Stuck on an issue?

Lightrun Answers was designed to reduce the constant googling that comes with debugging 3rd party libraries. It collects links to all the places you might be looking at while hunting down a tough bug.

And, if you’re still stuck at the end, we’re happy to hop on a call to see how we can help out.

How to specify CUDA version in a conda package?

See original GitHub issue

How should a package maintainer specify a dependency on a specific CUDA version like 9.2 or 10.0?

As an example, here is how PyTorch does things today:

CUDA 8.0: conda install pytorch torchvision cuda80 -c pytorch
CUDA 9.2: conda install pytorch torchvision -c pytorch
CUDA 10.0: conda install pytorch torchvision cuda100 -c pytorch
No CUDA: conda install pytorch-cpu torchvision-cpu -c pytorch

I believe that NVIDIA and Anaconda handle things differently. I have zero thoughts on which way is correct, but I thought it would be useful to start such a conversation around this. My hope is that we can come to some consensus on packaging conventions that can help users avoid broken environments more easily and provide a good pattern for future package maintainers to follow.
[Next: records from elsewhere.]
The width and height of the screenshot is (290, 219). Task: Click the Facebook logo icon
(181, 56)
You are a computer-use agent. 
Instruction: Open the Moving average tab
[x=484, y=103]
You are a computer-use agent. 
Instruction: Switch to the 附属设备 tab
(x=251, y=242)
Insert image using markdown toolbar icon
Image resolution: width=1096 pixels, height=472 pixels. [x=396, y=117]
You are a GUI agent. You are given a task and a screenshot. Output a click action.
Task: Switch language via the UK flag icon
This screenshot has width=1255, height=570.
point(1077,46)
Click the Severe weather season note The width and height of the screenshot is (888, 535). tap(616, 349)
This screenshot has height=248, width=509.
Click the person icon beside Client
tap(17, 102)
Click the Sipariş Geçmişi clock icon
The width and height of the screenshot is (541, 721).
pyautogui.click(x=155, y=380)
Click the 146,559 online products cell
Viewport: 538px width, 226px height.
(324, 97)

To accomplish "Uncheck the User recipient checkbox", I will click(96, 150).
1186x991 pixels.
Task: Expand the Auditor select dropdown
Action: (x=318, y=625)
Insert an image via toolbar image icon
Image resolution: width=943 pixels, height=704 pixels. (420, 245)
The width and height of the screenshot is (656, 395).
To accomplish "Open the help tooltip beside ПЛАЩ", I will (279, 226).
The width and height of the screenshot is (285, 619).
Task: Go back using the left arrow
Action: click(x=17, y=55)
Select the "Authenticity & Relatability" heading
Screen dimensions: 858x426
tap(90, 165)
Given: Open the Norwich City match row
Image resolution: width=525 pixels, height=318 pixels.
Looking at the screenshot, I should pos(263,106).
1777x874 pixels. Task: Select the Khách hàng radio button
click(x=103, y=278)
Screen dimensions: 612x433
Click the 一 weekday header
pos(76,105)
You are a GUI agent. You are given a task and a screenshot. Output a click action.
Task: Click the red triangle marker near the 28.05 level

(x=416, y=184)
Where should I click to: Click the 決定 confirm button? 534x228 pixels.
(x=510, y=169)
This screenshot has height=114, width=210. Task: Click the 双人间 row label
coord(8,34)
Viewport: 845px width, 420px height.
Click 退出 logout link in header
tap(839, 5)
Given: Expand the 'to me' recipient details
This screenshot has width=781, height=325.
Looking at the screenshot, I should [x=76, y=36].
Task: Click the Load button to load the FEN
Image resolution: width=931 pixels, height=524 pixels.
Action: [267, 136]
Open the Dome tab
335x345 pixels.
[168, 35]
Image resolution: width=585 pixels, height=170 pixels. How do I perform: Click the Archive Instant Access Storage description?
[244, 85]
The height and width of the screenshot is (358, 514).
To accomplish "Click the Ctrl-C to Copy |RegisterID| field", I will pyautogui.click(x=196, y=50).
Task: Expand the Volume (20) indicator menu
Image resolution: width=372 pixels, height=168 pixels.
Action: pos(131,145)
cc @jjhelmus @msarahan @nehaljwani @stuartarchibald @seibert @sklam @soumith @kkraus14 @mike-wendt @datametrician

Issue Analytics

State:
Created 5 years ago
Reactions:9
Comments:44 (25 by maintainers)

Top GitHub Comments

21reactions

seibertcommented, Dec 20, 2018

CUDA drivers (the part that conda cannot install) are backward compatible with applications compiled with older versions of CUDA. So, for example, the CUDA 9.2 build of PyTorch would only require that CUDA >= 9.2 is present on the system. This backward compatibility also extends to the cudatoolkit (the userspace libraries supplied by NVIDIA which Anaconda already packages), where a conda environment with cudatoolkit 8.0 would work just fine with a system that has the CUDA 9.2 drivers.

So, on one hand, there is motivation (much like glibc) to pick and arbitrary old CUDA and build everything with that, and rely on driver backward compatibility. Aside from new CUDA language features (which project may choose to ignore for compatibility reasons), building with newer CUDA versions can also improve performance as well as add native support for newer hardware. A package compiled for CUDA 8 will not run on Volta GPUs without a lengthy JIT recompilation of all the CUDA functions in the project, which happens automatically, but can still be a bad user experience. As an example, TensorFlow compiled with CUDA 8 can take 10+ minutes to start up on a Volta GPU.

These two conflicting desires for compatibility and performance explain why it makes sense to compile packages with a range of CUDA versions (right now, I’d say 8.0-10 or 9.0 to 10.0 would be the best choice), but still leaves the burden on the user to know which CUDA version they need.

Because nearly all CUDA projects require the CUDA toolkit libraries, and Anaconda packages them, we use the cudatoolkit package as our CUDA version marker. So for packages in Anaconda that require CUDA, we make them depend on a specific cudatoolkit version. This allows you to force a specific CUDA version this way:

conda install pytorch cudatoolkit=8.0

And that will get you a PyTorch compiled with CUDA 8, rather than something else.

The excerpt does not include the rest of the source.